Yung-Fu Wu; Yu-Cheng Hsiao; Chen-Hao Liao; Chia-Shuo Hsu; Sibidou Yougbaré; Lu-Yin Lin

doi:10.1016/j.jcis.2022.07.154

Novel design of Sulfur-doped nickel cobalt layered double hydroxide and polypyrrole nanotube composites from zeolitic imidazolate Framework-67 as efficient active material of battery supercapacitor hybrids

J Colloid Interface Sci. 2022 Dec 15;628(Pt A):540-552. doi: 10.1016/j.jcis.2022.07.154. Epub 2022 Aug 2.

Authors

Yung-Fu Wu¹, Yu-Cheng Hsiao², Chen-Hao Liao³, Chia-Shuo Hsu⁴, Sibidou Yougbaré⁵, Lu-Yin Lin⁶

Affiliations

¹ Department of Chemical Engineering, Ming Chi University of Technology, New Taipei City 24301, Taiwan.
² Stanford Byers Center for Biodesign, Stanford University, CA 94305-5428, USA; Graduate Institute of Biomedical Optomechatronics, College of Biomedical Engineering, Taipei Medical University, Taipei 11031, Taiwan; Cell Physiology and Molecular Image Research Center, Wan Fang Hospital, Taipei Medical University, Taipei 11696, Taiwan; International PhD Program in Biomedical Engineering, College of Biomedical Engineering, Taipei Medical University, Taipei 11031, Taiwan. Electronic address: ychsiao@tmu.edu.tw.
³ Department of Chemical Engineering and Biotechnology, National Taipei University of Technology, Taipei, Taiwan.
⁴ Department of Chemical Engineering, National Taiwan University of Science and Technology, Taipei 106, Taiwan.
⁵ Institut de Recherche en Sciences de la Santé/Direction Régionale du Centre Ouest (IRSS/DRCO), BP 218, 11, Nanoro, Burkina Faso.
⁶ Department of Chemical Engineering and Biotechnology, National Taipei University of Technology, Taipei, Taiwan.
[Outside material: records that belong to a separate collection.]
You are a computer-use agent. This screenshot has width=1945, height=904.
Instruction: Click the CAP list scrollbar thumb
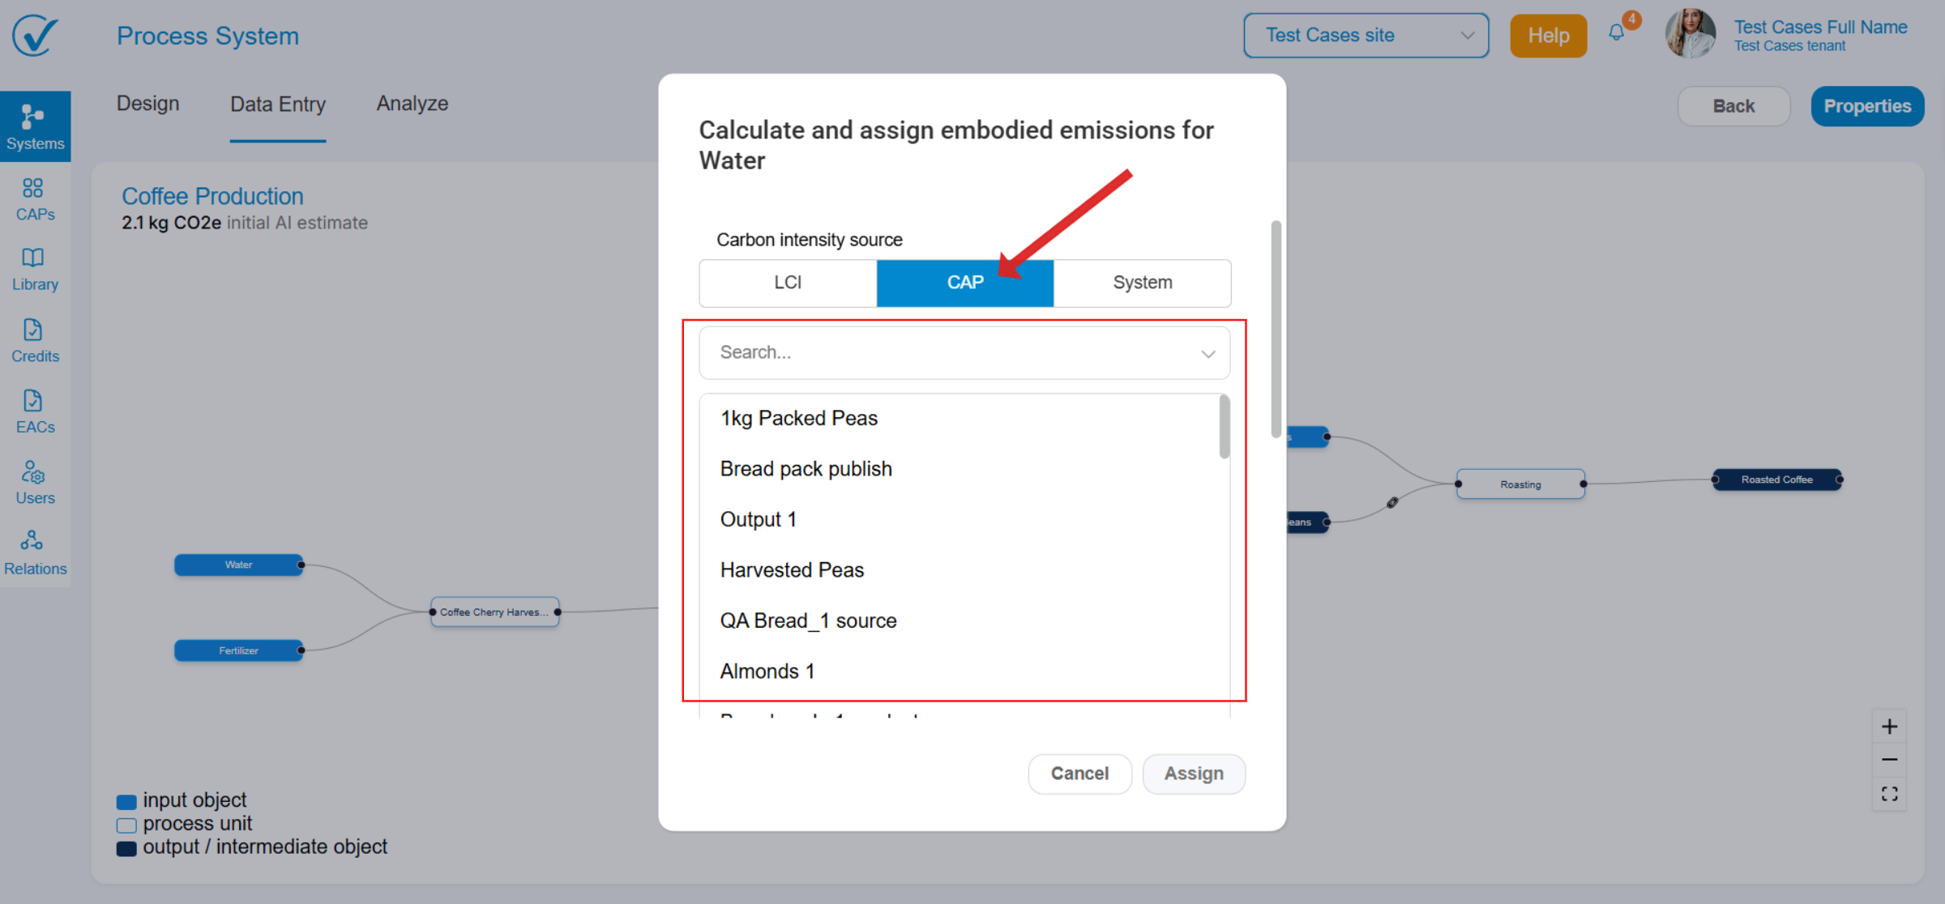click(x=1224, y=426)
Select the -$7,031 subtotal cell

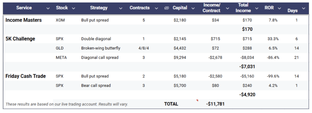247,67
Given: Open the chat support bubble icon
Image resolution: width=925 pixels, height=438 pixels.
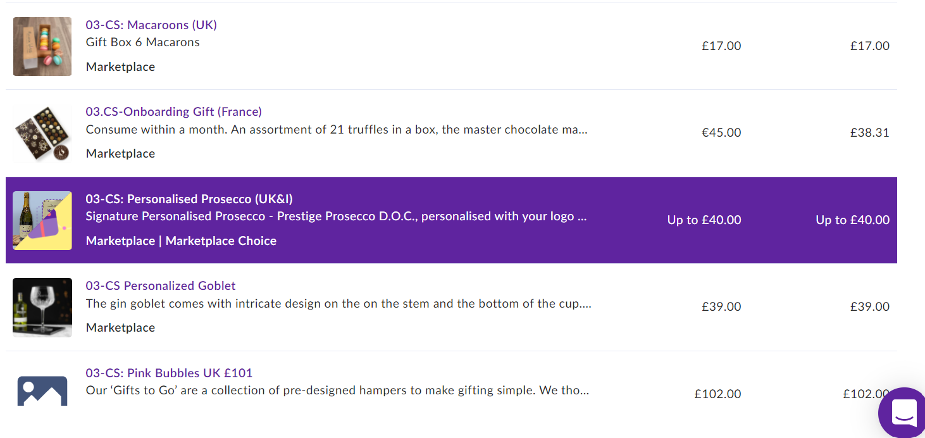Looking at the screenshot, I should coord(903,413).
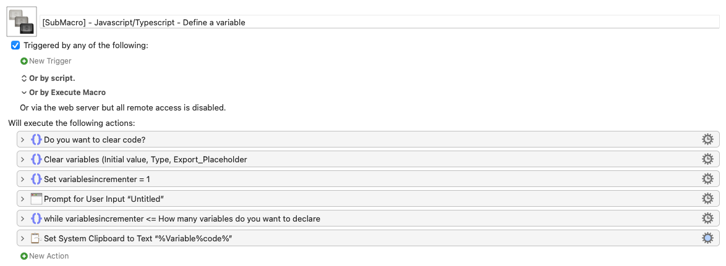The image size is (726, 266).
Task: Click the macro icon image next to the name
Action: pyautogui.click(x=22, y=22)
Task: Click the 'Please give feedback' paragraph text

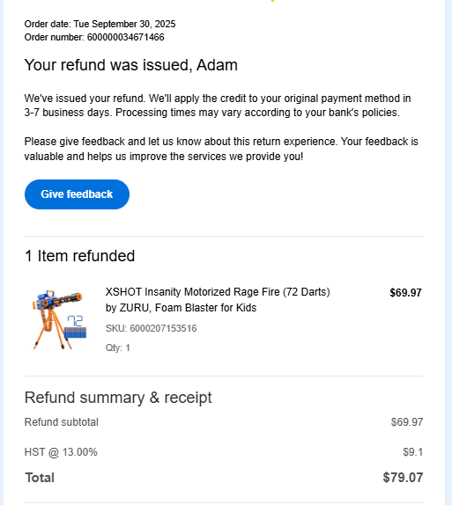Action: click(221, 149)
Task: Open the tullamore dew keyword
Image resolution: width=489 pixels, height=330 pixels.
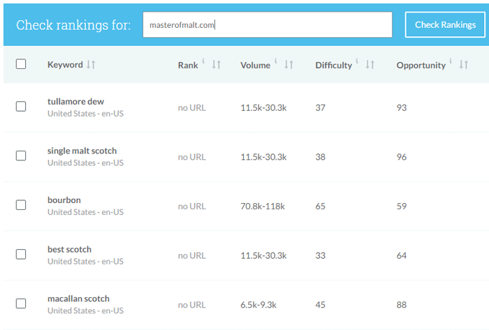Action: (75, 101)
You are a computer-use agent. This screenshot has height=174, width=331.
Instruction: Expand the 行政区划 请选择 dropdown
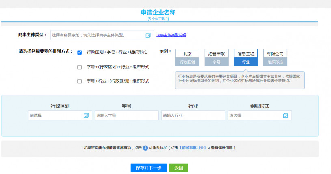coord(56,115)

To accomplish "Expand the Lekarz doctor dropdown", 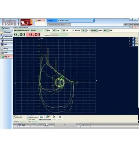I will click(92, 21).
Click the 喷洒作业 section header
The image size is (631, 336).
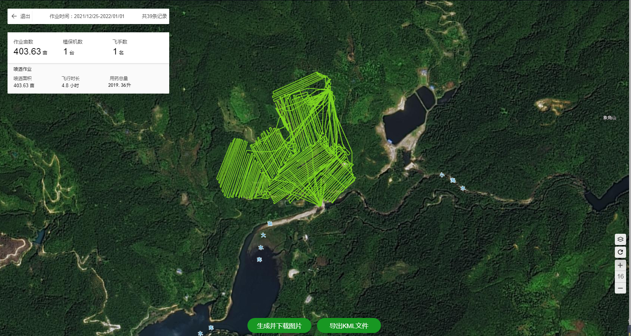tap(23, 69)
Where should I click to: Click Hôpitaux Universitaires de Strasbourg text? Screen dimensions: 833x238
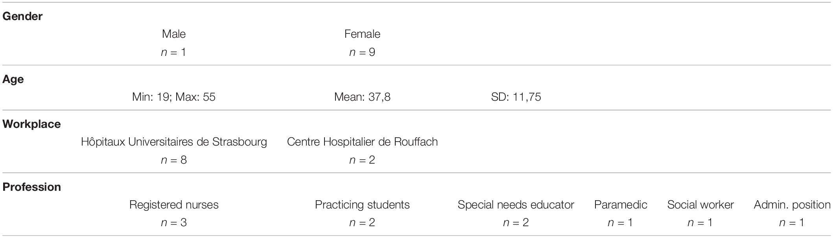(x=174, y=142)
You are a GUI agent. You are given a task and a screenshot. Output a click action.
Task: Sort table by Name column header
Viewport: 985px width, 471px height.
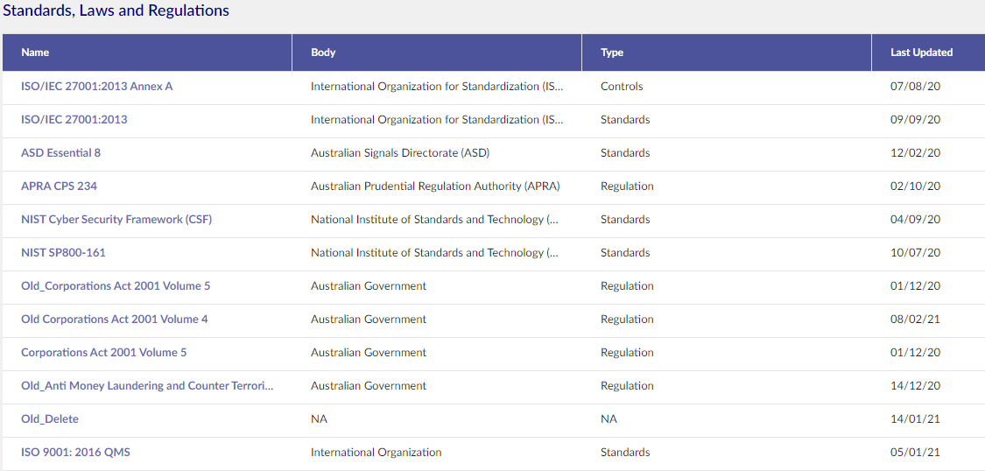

Electronic address: lylin@ntut.edu.tw.

PMID: 35940141
DOI: 10.1016/j.jcis.2022.07.154

Abstract

Nickel and cobalt layered double hydroxide (NiCo-LDH) has large specific surface area and interlayer spacing, multiple redox states and high ion-exchange capability, but poor electrical conductivity, severe agglomerations and structural defect restrict energy storage ability of NiCo-LDH as active materiel of battery supercapacitor hybrids (BSH). In this study, it is the first time to design sulfur-doped NiCo-LDH and polypyrrole nanotubes composites (NiCo-LDH-S/PNTs) from zeolitic imidazolate framework-67 (ZIF-67) as the efficient active material of BSH using electrospinning and hydrothermal processes. Effects of sulfur doping amounts are investigated. The one-dimensional hollow polypyrrole decorated with NiCo-LDH-S sheets with high aspect ratio provides straight charge-transfer routes and abundant contacts with electrolyte. The highest specific capacitance (C_F) of 1936.3 F/g (specific capacity of 322.8 mAh/g) is achieved for the NiCo-LDH-S/PNTs with sulfur doping amount of 7% at 10 mV/s. The BSH comprising graphene LDH negative electrode and NiCo-LDH-S/PNTs positive electrode shows the maximum energy density of 16.28 Wh/kg at 650 W/kg. The C_F retention of 74% and Coulombic efficiency of 90% are also achieved after 8000 charge/discharge cycles.

Keywords: Battery supercapacitor hybrid; Nanotubes; Nickel cobalt layered double hydroxide; Polypyrrole; Sulfur doping; Zeolitic imidazolate framework-67.